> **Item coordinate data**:
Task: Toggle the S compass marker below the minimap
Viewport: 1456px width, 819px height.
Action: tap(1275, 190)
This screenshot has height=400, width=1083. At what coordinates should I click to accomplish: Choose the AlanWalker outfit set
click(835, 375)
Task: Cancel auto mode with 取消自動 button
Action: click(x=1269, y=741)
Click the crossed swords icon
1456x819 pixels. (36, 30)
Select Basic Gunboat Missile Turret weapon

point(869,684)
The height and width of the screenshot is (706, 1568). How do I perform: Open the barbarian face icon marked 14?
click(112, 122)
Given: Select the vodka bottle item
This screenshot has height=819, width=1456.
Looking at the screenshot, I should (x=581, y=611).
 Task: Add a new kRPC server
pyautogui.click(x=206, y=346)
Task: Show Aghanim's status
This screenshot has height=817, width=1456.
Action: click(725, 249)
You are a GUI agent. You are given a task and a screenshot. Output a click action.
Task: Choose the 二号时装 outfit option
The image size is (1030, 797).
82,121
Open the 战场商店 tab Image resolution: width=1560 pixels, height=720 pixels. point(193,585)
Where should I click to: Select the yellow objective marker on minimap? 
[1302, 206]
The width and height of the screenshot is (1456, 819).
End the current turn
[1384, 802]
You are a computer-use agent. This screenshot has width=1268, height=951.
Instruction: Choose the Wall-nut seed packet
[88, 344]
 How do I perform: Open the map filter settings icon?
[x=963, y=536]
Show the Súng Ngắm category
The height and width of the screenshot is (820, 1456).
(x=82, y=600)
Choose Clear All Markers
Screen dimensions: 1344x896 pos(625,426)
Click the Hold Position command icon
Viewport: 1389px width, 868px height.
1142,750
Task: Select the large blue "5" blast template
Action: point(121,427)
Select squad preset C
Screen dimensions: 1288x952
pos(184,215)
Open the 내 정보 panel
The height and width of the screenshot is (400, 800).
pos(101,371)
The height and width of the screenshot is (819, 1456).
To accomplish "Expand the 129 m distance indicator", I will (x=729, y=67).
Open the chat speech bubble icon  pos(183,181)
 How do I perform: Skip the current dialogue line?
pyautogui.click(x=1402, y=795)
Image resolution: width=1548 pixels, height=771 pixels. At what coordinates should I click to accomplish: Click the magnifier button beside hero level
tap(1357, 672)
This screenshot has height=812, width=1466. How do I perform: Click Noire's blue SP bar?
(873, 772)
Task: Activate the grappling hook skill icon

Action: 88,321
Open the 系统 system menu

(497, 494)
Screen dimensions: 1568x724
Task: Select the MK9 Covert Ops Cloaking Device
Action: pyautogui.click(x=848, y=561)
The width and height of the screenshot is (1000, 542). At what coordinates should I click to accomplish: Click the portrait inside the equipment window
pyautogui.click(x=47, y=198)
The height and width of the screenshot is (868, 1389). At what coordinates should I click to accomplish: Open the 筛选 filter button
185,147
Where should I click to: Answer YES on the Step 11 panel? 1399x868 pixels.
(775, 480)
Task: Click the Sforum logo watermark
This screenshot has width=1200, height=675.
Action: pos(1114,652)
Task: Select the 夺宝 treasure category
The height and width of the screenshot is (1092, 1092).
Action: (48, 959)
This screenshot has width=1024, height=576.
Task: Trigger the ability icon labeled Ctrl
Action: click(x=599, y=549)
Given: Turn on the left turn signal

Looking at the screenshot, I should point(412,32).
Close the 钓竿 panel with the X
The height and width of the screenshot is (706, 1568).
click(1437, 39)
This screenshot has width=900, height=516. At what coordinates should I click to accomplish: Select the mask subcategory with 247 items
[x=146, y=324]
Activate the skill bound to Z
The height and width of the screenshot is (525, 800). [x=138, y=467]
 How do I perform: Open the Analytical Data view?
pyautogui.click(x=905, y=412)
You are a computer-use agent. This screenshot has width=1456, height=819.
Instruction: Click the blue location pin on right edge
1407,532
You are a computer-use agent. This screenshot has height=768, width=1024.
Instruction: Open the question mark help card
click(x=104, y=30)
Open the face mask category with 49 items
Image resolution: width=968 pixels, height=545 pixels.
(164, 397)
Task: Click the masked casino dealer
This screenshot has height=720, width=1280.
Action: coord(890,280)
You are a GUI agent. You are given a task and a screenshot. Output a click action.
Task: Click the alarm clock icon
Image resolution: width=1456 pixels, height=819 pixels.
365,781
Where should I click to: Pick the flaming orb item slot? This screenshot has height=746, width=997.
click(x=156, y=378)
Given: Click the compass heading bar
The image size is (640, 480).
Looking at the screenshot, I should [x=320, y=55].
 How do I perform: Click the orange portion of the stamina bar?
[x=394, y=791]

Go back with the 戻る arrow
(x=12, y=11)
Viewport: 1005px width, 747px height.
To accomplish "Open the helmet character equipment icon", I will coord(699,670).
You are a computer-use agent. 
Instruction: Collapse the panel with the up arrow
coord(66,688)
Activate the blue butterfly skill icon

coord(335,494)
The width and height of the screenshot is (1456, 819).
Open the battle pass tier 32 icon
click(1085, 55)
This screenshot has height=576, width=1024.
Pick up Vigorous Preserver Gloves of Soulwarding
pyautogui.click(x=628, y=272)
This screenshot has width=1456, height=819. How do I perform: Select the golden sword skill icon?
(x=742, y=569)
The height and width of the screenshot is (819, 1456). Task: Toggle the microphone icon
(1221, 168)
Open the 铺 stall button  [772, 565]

> **Requirements**:
Update the records by replacing "Viewport" with "Window size" wherever it occurs. Keep every other line unchanged.

> **Expected output**:
Task: Toggle the S compass marker below the minimap
Window size: 1456px width, 819px height.
Action: tap(1275, 190)
This screenshot has height=400, width=1083. At what coordinates should I click to accomplish: Choose the AlanWalker outfit set
click(835, 375)
Task: Cancel auto mode with 取消自動 button
Action: click(x=1269, y=741)
Click the crossed swords icon
1456x819 pixels. (36, 30)
Select Basic Gunboat Missile Turret weapon

point(869,684)
The height and width of the screenshot is (706, 1568). How do I perform: Open the barbarian face icon marked 14?
click(112, 122)
Given: Select the vodka bottle item
This screenshot has height=819, width=1456.
Looking at the screenshot, I should (x=581, y=611).
 Task: Add a new kRPC server
pyautogui.click(x=206, y=346)
Task: Show Aghanim's status
This screenshot has height=817, width=1456.
Action: click(725, 249)
You are a GUI agent. You are given a task and a screenshot. Output a click action.
Task: Choose the 二号时装 outfit option
The image size is (1030, 797).
82,121
Open the 战场商店 tab Image resolution: width=1560 pixels, height=720 pixels. point(193,585)
Where should I click to: Select the yellow objective marker on minimap? 
[1302, 206]
The width and height of the screenshot is (1456, 819).
End the current turn
[1384, 802]
You are a computer-use agent. This screenshot has width=1268, height=951.
Instruction: Choose the Wall-nut seed packet
[88, 344]
 How do I perform: Open the map filter settings icon?
[x=963, y=536]
Show the Súng Ngắm category
The height and width of the screenshot is (820, 1456).
(x=82, y=600)
Choose Clear All Markers
Screen dimensions: 1344x896 pos(625,426)
Click the Hold Position command icon
Window size: 1389px width, 868px height.
1142,750
Task: Select the large blue "5" blast template
Action: point(121,427)
Select squad preset C
Screen dimensions: 1288x952
pos(184,215)
Open the 내 정보 panel
The height and width of the screenshot is (400, 800).
pos(101,371)
The height and width of the screenshot is (819, 1456).
To accomplish "Expand the 129 m distance indicator", I will (x=729, y=67).
Open the chat speech bubble icon  pos(183,181)
 How do I perform: Skip the current dialogue line?
pyautogui.click(x=1402, y=795)
Image resolution: width=1548 pixels, height=771 pixels. At what coordinates should I click to accomplish: Click the magnifier button beside hero level
tap(1357, 672)
This screenshot has height=812, width=1466. How do I perform: Click Noire's blue SP bar?
(873, 772)
Task: Activate the grappling hook skill icon

Action: 88,321
Open the 系统 system menu

(497, 494)
Screen dimensions: 1568x724
Task: Select the MK9 Covert Ops Cloaking Device
Action: pyautogui.click(x=848, y=561)
The width and height of the screenshot is (1000, 542). At what coordinates should I click to accomplish: Click the portrait inside the equipment window
pyautogui.click(x=47, y=198)
The height and width of the screenshot is (868, 1389). At what coordinates should I click to accomplish: Open the 筛选 filter button
185,147
Where should I click to: Answer YES on the Step 11 panel? 1399x868 pixels.
(775, 480)
Task: Click the Sforum logo watermark
This screenshot has width=1200, height=675.
Action: pos(1114,652)
Task: Select the 夺宝 treasure category
The height and width of the screenshot is (1092, 1092).
Action: (48, 959)
This screenshot has width=1024, height=576.
Task: Trigger the ability icon labeled Ctrl
Action: click(x=599, y=549)
Given: Turn on the left turn signal

Looking at the screenshot, I should point(412,32).
Close the 钓竿 panel with the X
The height and width of the screenshot is (706, 1568).
click(1437, 39)
This screenshot has width=900, height=516. At what coordinates should I click to accomplish: Select the mask subcategory with 247 items
[x=146, y=324]
Activate the skill bound to Z
The height and width of the screenshot is (525, 800). [x=138, y=467]
 How do I perform: Open the Analytical Data view?
pyautogui.click(x=905, y=412)
You are a computer-use agent. This screenshot has width=1456, height=819.
Instruction: Click the blue location pin on right edge
1407,532
You are a computer-use agent. This screenshot has height=768, width=1024.
Instruction: Open the question mark help card
click(x=104, y=30)
Open the face mask category with 49 items
Image resolution: width=968 pixels, height=545 pixels.
(164, 397)
Task: Click the masked casino dealer
This screenshot has height=720, width=1280.
Action: coord(890,280)
You are a GUI agent. You are given a task and a screenshot. Output a click action.
Task: Click the alarm clock icon
Image resolution: width=1456 pixels, height=819 pixels.
365,781
Where should I click to: Pick the flaming orb item slot? This screenshot has height=746, width=997.
click(x=156, y=378)
Given: Click the compass heading bar
The image size is (640, 480).
Looking at the screenshot, I should [x=320, y=55].
 How do I perform: Click the orange portion of the stamina bar?
[x=394, y=791]

Go back with the 戻る arrow
(x=12, y=11)
Window size: 1005px width, 747px height.
To accomplish "Open the helmet character equipment icon", I will coord(699,670).
You are a computer-use agent. 
Instruction: Collapse the panel with the up arrow
coord(66,688)
Activate the blue butterfly skill icon

coord(335,494)
The width and height of the screenshot is (1456, 819).
Open the battle pass tier 32 icon
click(1085, 55)
This screenshot has height=576, width=1024.
Pick up Vigorous Preserver Gloves of Soulwarding
pyautogui.click(x=628, y=272)
This screenshot has width=1456, height=819. How do I perform: Select the golden sword skill icon?
(x=742, y=569)
The height and width of the screenshot is (819, 1456). Task: Toggle the microphone icon
(1221, 168)
Open the 铺 stall button  [772, 565]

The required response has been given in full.